Four years ago, I was swimming in vast, deep oceans of self-doubt. It had been two years since I’d graduated from my fiction MA program and I still had nothing to show for my hard work except student loan debt and a revised thesis that wasn’t quite a novel.
After graduation, I worked six jobs, moved three times, and wrote my ass off in twelve-hour stretches on weekends. I submitted stories to journals, I researched contests and conferences, and I revised, revised, revised my book, but I felt even less like a writer than I had in grad school. I was beginning to think I would never make it, that giving up weekends and activities and vacations and a financially-stable career with health insurance to chip away at a story—words!—an intangible non-product that might never pay off, was a big, fat waste of time.
And then someone I didn’t know, someone not a teacher or workshop classmate or friend, wrote to me and said she liked my work. Someone who had no investment in my writing other than to choose high-quality stories worth sharing with the world not only liked my work, but liked it enough to publish it in a literary journal.
I re-read the email ten times, there on the public computer in the lodge at the Squaw Valley Community of Writers conference, and then I smiled at the screen. I bounced in my seat, wanting to share this amazing news, but no one was in the room except Molly Giles, who I had not previously met, who had wowed me to actual open-mouthed awe with her speech about endings, who was a literary icon, who lowly me could not bother with such trivial information. But she seemed so nice.
I leaned toward her and whispered, “Can I tell you something? I just found out I’m going to have a story published.”
“Congratulations!” she said, sounding genuinely happy for me and turning away from her computer. “Is this your first?”
I told her it was and she said it was wonderful, that it was likely the start of things to come. She even grabbed someone she knew who was walking by and told them I had just gotten published. “That’s very exciting,” Molly said. “You should be proud.” I beamed, I’m sure. Rainbows could have shot out of my chest I was so full of joy.

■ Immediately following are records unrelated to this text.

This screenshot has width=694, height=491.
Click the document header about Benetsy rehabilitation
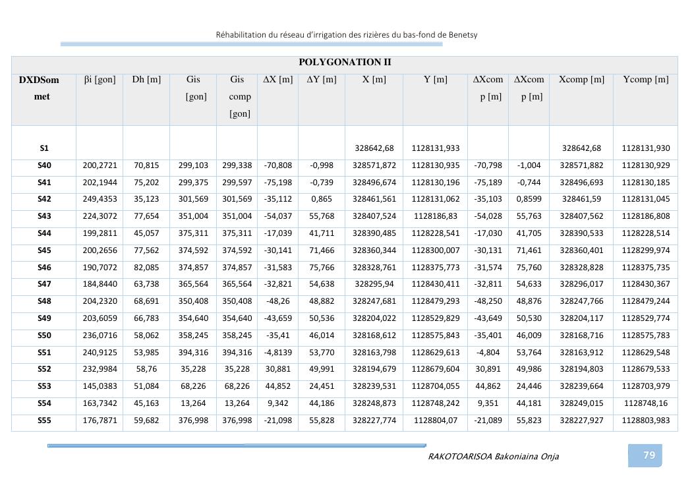(347, 35)
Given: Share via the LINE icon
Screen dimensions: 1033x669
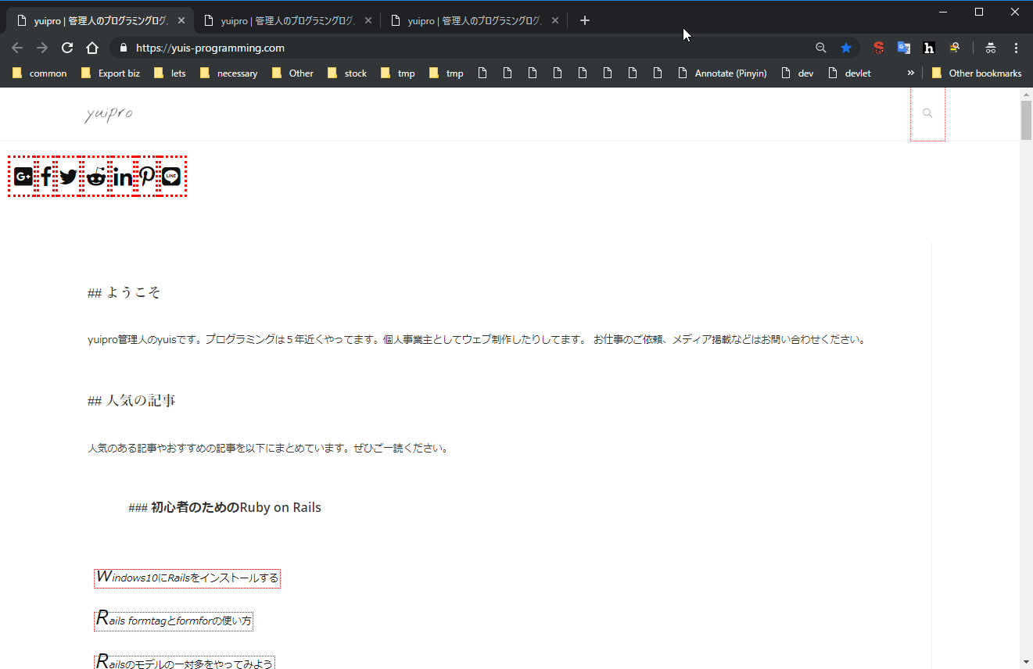Looking at the screenshot, I should (x=171, y=177).
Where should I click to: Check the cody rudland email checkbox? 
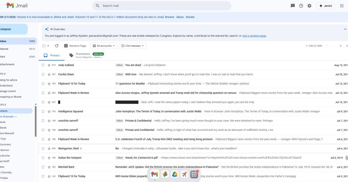(x=43, y=65)
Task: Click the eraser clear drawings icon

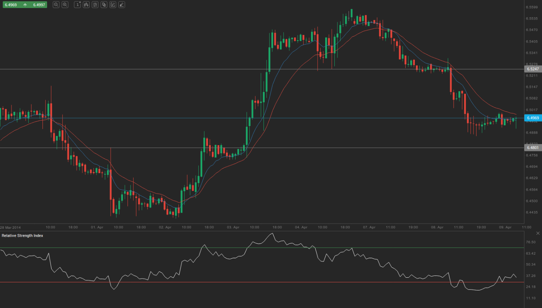Action: click(x=121, y=5)
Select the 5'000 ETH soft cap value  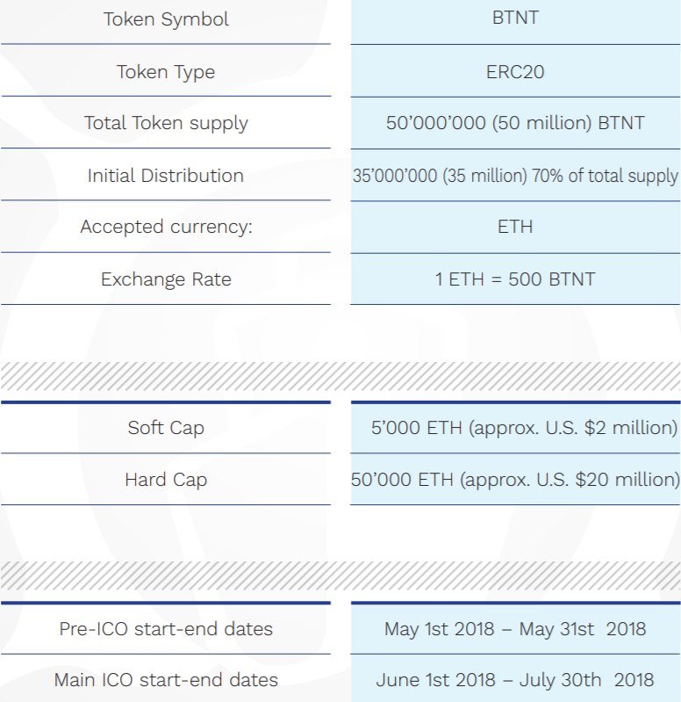(524, 428)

Of course, let’s not pretend I never doubted myself again. I did, big time. Doubt is a nasty little parasite, a persistent, niggling voice in your brain, and I don’t know a single writer who doesn’t suffer from its attempts to suck our souls dry. It’s a daily battle. But after that publication, after Molly and my professor’s acceptance, my confidence was boosted enough to push through the doubt; to refuse to let it win. A reader had liked my story enough to print it because she thought other people would enjoy it. That magazine editor had put her stamp of approval on my work, and maybe someday someone else would, too. I finally felt like I was at least on the right track, even if I couldn’t see the whole path.

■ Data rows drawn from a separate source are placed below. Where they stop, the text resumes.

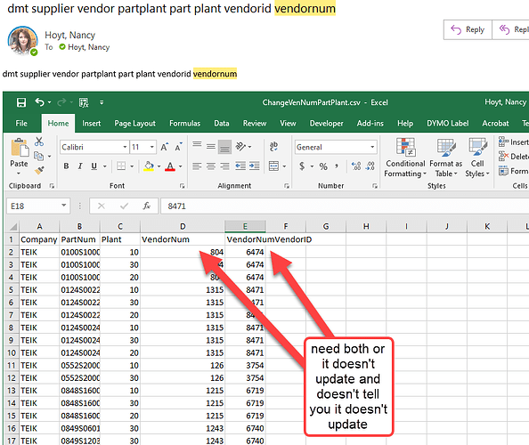Toggle Italic formatting
529x445 pixels.
80,166
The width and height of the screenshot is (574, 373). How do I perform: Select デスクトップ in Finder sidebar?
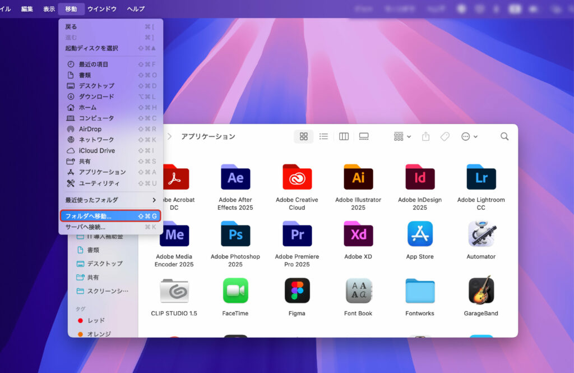[104, 264]
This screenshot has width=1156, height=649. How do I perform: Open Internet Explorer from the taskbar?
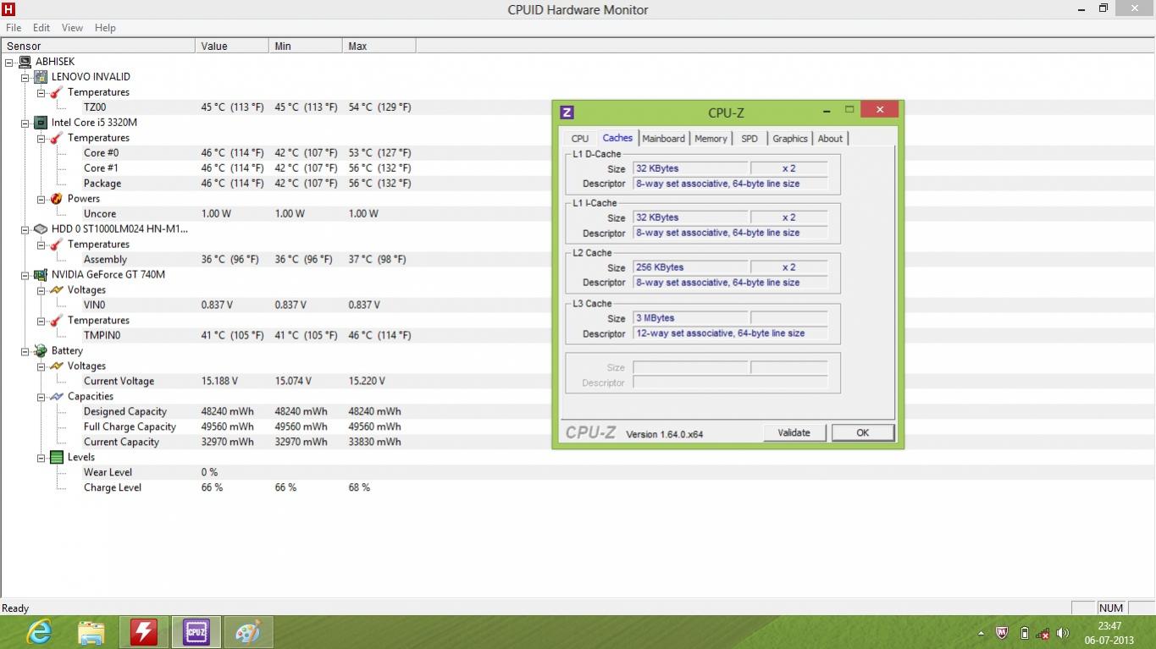coord(39,632)
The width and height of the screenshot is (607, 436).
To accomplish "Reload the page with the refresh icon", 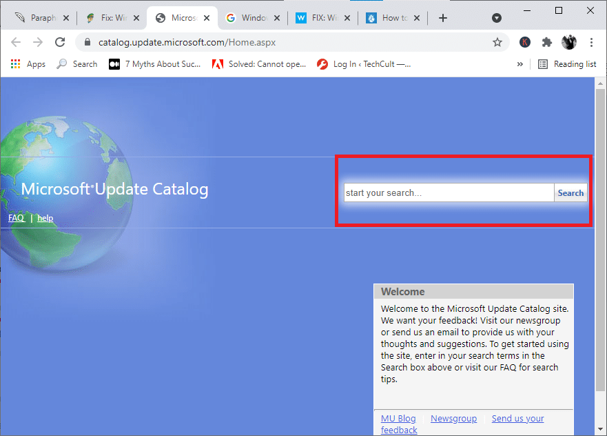I will (60, 42).
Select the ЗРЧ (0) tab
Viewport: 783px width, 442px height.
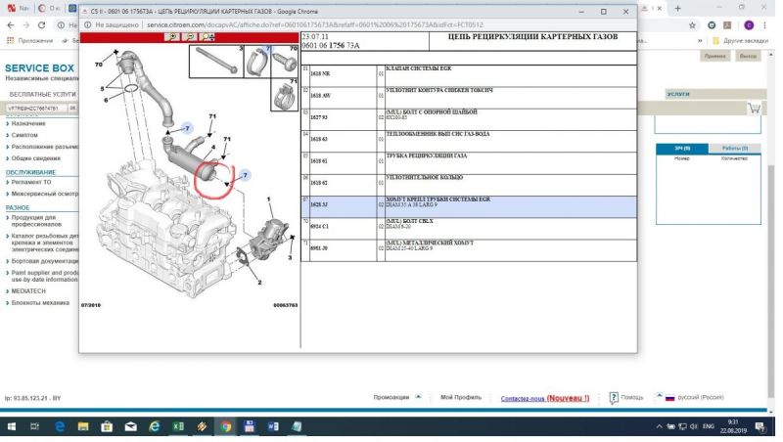click(x=682, y=148)
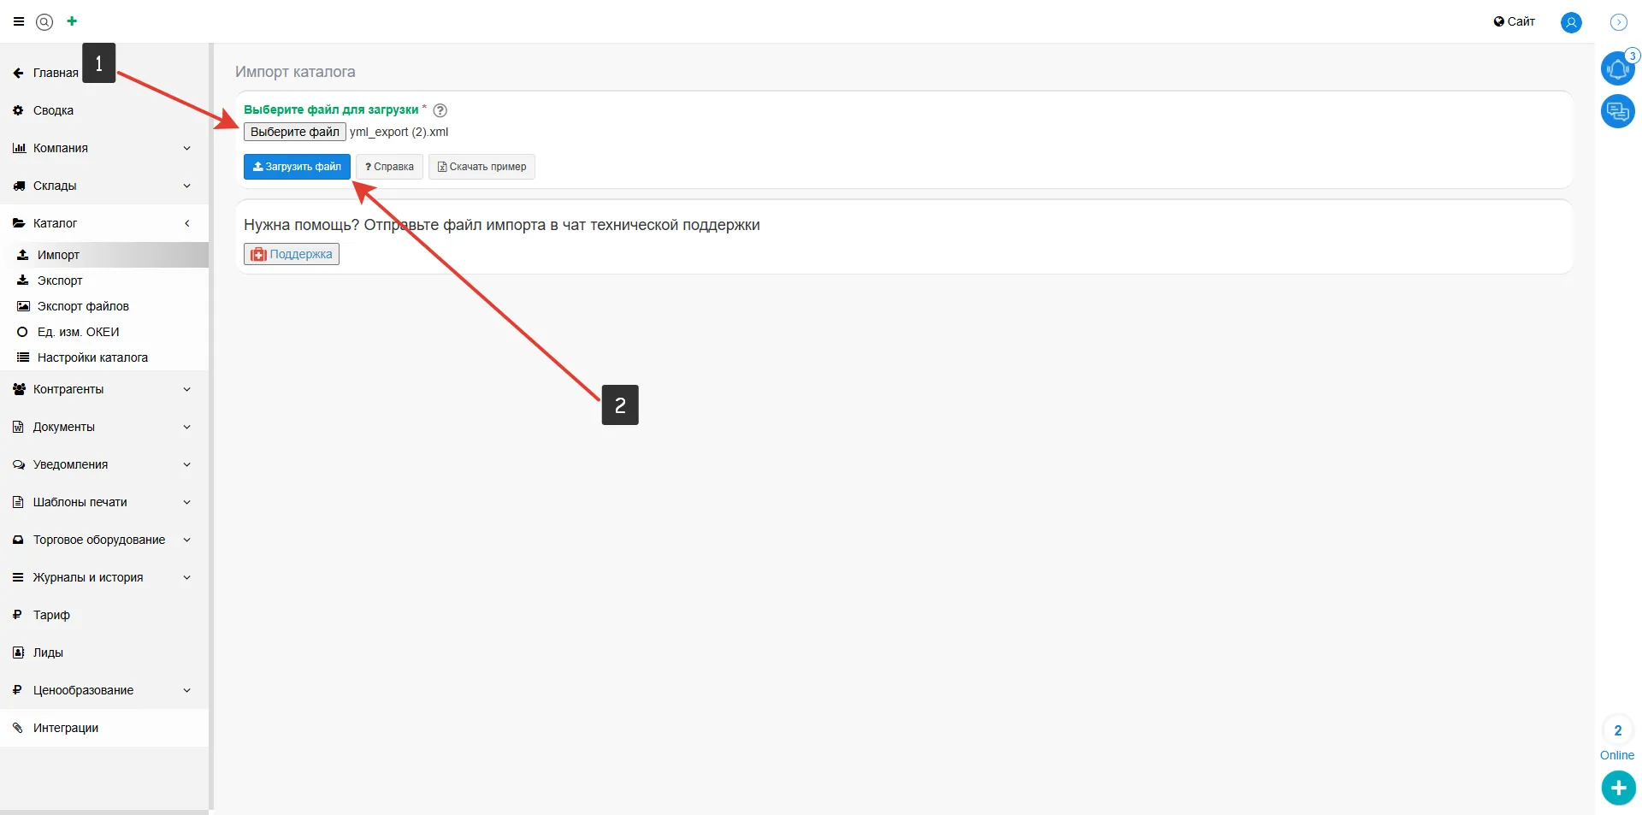Go to Ед. изм. ОКЕИ page
1642x815 pixels.
tap(78, 332)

It would take over three more years to see my book on shelves, but a few months after this conference, I won a novel contest with a much-needed cash prize. A few months after that, I was signed by the second agent I queried. A year later, we sold Hand Me Down to a fantastic editor in less than a week. I’m not saying that first moment of validation created these opportunities—I worked really freaking hard every step of the way—but I do think the belief in myself and my future that was born in that moment made it impossible for me to quit.
Never underestimate the power of a little hope.